Sans continuer de s’entretenir avec moi Arthur se tourna vers sa mère, et une longue conversation s’engagea entre eux dans la langue étrangère que j’avais déjà entendue : il paraissait demander une chose qu’elle n’était pas disposée à accorder ou tout au moins contre laquelle elle soulevait des objections.

Tout à coup il tourna de nouveau sa tête vers moi, car son corps ne bougeait pas.

— Voulez-vous rester avec nous ? dit-il.

Je le regardai sans répondre, tant cette question me prit à l’improviste.

— Mon fils vous demande si vous voulez rester avec nous.

— Sur ce bateau !

— Oui, sur ce bateau : mon fils est malade, les médecins ont ordonné de le tenir attaché sur une planche ainsi que vous voyez. Pour qu’il ne s’ennuie pas, je le promène dans ce bateau. Vous demeurerez avec nous. Vos chiens et votre singe donneront des représentations pour Arthur qui sera leur public. Et vous, si vous le voulez bien, mon enfant, vous nous jouerez de la harpe. Ainsi vous nous rendrez service, et nous de notre côté nous vous serons peut-être utiles. Vous n’aurez point chaque jour à trouver un public, ce qui pour un enfant de votre âge n’est pas toujours très-facile.

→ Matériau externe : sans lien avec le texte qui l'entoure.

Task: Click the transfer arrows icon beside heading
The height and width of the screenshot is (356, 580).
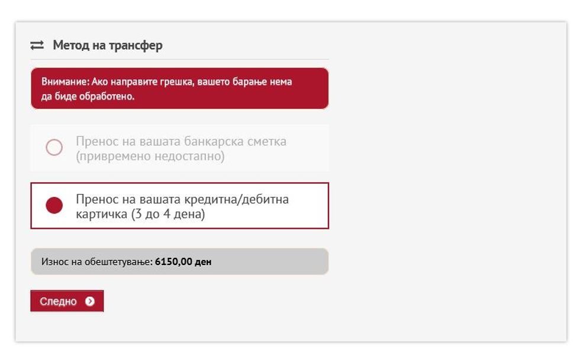Action: [37, 46]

En bateau ! Je n’avais jamais été en bateau, et ç’avait été mon grand désir. J’allais vivre en bateau, sur l’eau, quel bonheur !

Ce fut la première pensée qui frappa mon esprit et l’éblouit. Quel rêve !

Quelques secondes de réflexion me firent sentir tout ce qu’il y avait d’heureux pour moi dans cette proposition, et combien était généreuse celle qui me l’adressait.

Je pris la main de la dame et la baisai.

Elle parut sensible à ce témoignage de reconnaissance, et affectueusement, presque tendrement, elle me passa à plusieurs reprises la main sur le front.

— Pauvre petit ! dit-elle.

Puisqu’on me demandait de jouer de la harpe, il me sembla que je ne devais pas différer de me rendre au désir qu’on me montrait : l’empressement était jusqu’à un certain point une manière de prouver ma bonne volonté en même temps que ma reconnaissance.

Je pris mon instrument et j’allai me placer tout à l’avant du bateau, puis je commençai à jouer.

En même temps la dame approcha de ses lèvres un petit sifflet en argent et elle en tira un son aigu.

Je cessai de jouer aussitôt, me demandant pourquoi elle sifflait ainsi : était-ce pour me dire que je jouais mal ou pour me faire taire ?

Arthur, qui voyait tout ce qui se passait autour de lui, devina mon inquiétude.

— Maman a sifflé pour que les chevaux se remettent en marche, dit-il.

En effet, le bateau qui s’était éloigné de la berge commençait à filer sur les eaux tranquilles du canal, entraîné par les chevaux, l’eau clapotait contre la carène, et de chaque côté les arbres fuyaient derrière nous éclairés par les rayons obliques du soleil couchant.

— Voulez-vous jouer ? demanda Arthur.

Et, d’un signe de tête, appelant sa mère auprès de lui, il lui prit la main et la garda dans les siennes pendant tout le temps que je jouai les divers morceaux que mon maître m’avait appris.